The maximum period for the federal subsidy is nine months. The subsidy period ends upon the earlier of: (i) the maximum required period of continuation coverage under COBRA, or (ii) when an assistance eligible individual becomes eligible for coverage under certain other group plans or Medicare. In the case of becoming eligible for coverage under another group plan or Medicare, an assistance eligible individual is required to notify the employer that he is no longer eligible for the subsidized COBRA premium. Failure to do so will result in a penalty of 110% of the subsidy after termination for eligibility. If an assistance eligible individual becomes eligible for coverage under such other group plan, but stops paying the reduced COBRA continuation premium, the penalty will not apply. Additionally, during any month in which an assistance eligible individual is receiving the COBRA premium reduction, he will not be treated as an "eligible individual" or a "qualifying family member" for purposes of the Health Coverage Tax Credit.

Notice Requirements

The new law requires that the COBRA notice provided to an employee following the termination of employment include additional notification about the availability of the premium subsidy, a description of the option to enroll in different coverage if so permitted by the employer, and certain other information. The Department of Labor is to provide the model language for the required additional notification no later than 30 days after the date of enactment.

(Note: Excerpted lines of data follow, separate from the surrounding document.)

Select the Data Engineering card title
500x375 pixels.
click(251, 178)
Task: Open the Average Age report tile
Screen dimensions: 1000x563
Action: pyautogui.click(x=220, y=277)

Special 60-Day Election Period

The Act provides a special 60-day election period for COBRA continuation coverage for an assistance eligible individual who had not elected COBRA continuation coverage as of February 17, 2009 (e.g., an assistance eligible individual who terminated after September 1, 2008, but before February 17, 2009 and who had not elected COBRA continuation coverage, or elected the coverage, but was no longer enrolled on the date of enactment due to an inability to continue paying the premiums). The 60-day election period begins on the date that the notice is provided. The special election period does not extend the period of COBRA continuation coverage beyond the original maximum period required under the law and the coverage under COBRA is not retroactive prior to the enactment date. Within 60 days of enactment, the plan administrator must provide the additional notification to any assistance eligible individual who had elected COBRA coverage as of the date of enactment, and to any individual eligible to take advantage of the extended election period.

Immediate Action Required

Employers and plan administrators will need to take immediate action. Plans documents, summary plan descriptions and COBRA notices must be amended or revised. New notices need to be drafted explaining the rights under the new law to assistance eligible individuals. Further, employers and plan administrators must try to contact individuals who were involuntarily terminated on or after September 1, 2008, to advise them of their new COBRA rights. Employers should contact their medical plan provider or third party administrator to determine who will be responsible for complying with these new rules, providing the new notices, contacting former employees, and amending plan documents.

Any tax advice in this communication is not intended or written by KBL, LLP to be used, and cannot be used, by a client or any other person or entity for the purpose of (i) avoiding penalties that may be imposed on any taxpayer, or (ii) promoting, marketing, or recommending to another party any matters addressed herein. With this alert, KBL, LLP is not rendering any specific advice to the reader.